2009 CD bonus tracks
| No. | Title | Writer(s) | Length |
|---|---|---|---|
| 11. | "Everyday People" (previously unreleased) | Sylvester Stewart | 2:25 |
| 12. | "9 to 5" (Love to Infinity Radio Mix 2008) |  | 3:30 |
| 13. | "9 to 5" (Karaoke Mix 2009. Previously unreleased) |  | 2:45 |
| Total length: |  |  | 44:14 |

==Personnel==
- Dolly Parton – vocals/nails
- Reggie Young – guitar
- Jeff Baxter, Marty Walsh – guitar (1)
- Larry Carlton – guitar (3, 6)
- Leland Sklar – bass guitar
- Abraham Laboriel – bass guitar (1)
- Joe McGuffee – steel guitar
- John Goux – slide guitar (3)
- Sonny Osborne – banjo
- Ron Oates – keyboards
- Ian Underwood – synthesizer
- Gregg Perry – organ (10)
- Larry Knechtel – piano (1)
- Eddie Bayers – drums
- Rick Shlosser – drums (1)
- Lenny Castro – percussion (1)
- Tom Saviano – saxophone (1)
- Kim Hutchcroft – baritone saxophone (1)
- Jerry Hey – trumpet (1)
- Bill Reichenbach – trombone (1)
- Mike Post – synthesized flute (8)
- Anita Ball, Joey Scarbury, Richard Dennison – backing vocals
- Anita Ball, Denise Maynelli, Stephanie Spruill – backing vocals (1)
- Bobby Osborne, Sonny Osborne – backing vocals (2)
- Sid Sharp – concertmaster
- Technical
Recorded at Audio Media, Nashville, Tennessee.
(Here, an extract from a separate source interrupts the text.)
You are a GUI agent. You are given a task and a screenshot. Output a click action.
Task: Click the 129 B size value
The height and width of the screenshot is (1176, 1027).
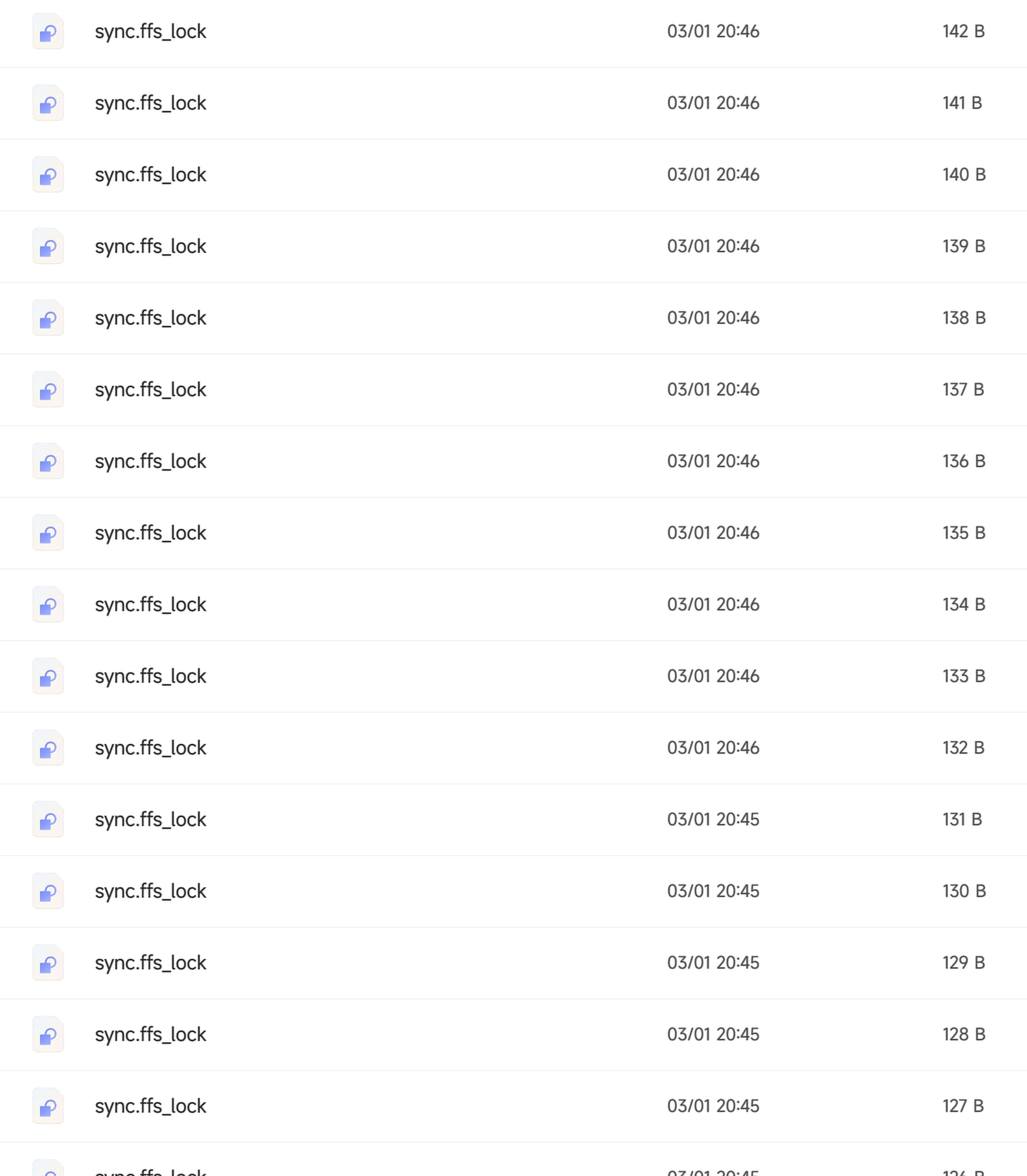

Mixed at Smoke Tree Ranch, Chatsworth, California.
- Chuck Britz, Doug Parry, Larry Carlton, Marshall Morgan, Paul Dobbe – engineer
- George Corsillo – art direction, design
- Tom Bryant – art direction
- Ron Slenzak – photography

==Charts==
Album

| Chart (1980) | Peak position |
|---|---|
| Australia (Kent Music Report) | 33 |
| Canadian RPM Country Albums | 3 |
| Canadian RPM Top Albums | 15 |
| U.S. Billboard Top Country Albums | 1 |
| U.S. Billboard 200 | 11 |
| Swedish Albums (Sverigetopplistan) | 15 |
| Dutch Albums (Album Top 100) | 31 |
| US Cashbox Country Albums | 1 |
| US Cash Box Top Albums | 15 |

Album (Year-End)

| Chart (1981) | Peak Position |
|---|---|
| US Top Country LPs (Billboard) | 1 |
| US Billboard 200 | 40 |

==Certifications==

Certifications for "9 to 5 and Odd Jobs"
| Region | Certification | Certified units/sales |
| Canada (Music Canada) | Gold | 50,000^{^} |
| New Zealand (RMNZ) | Gold | 7,500^{‡} |
| United States (RIAA) | Gold | 500,000^{^} |
^{^} Shipments figures based on certification alone. ^{‡} Sales+streaming figures based on certification alone.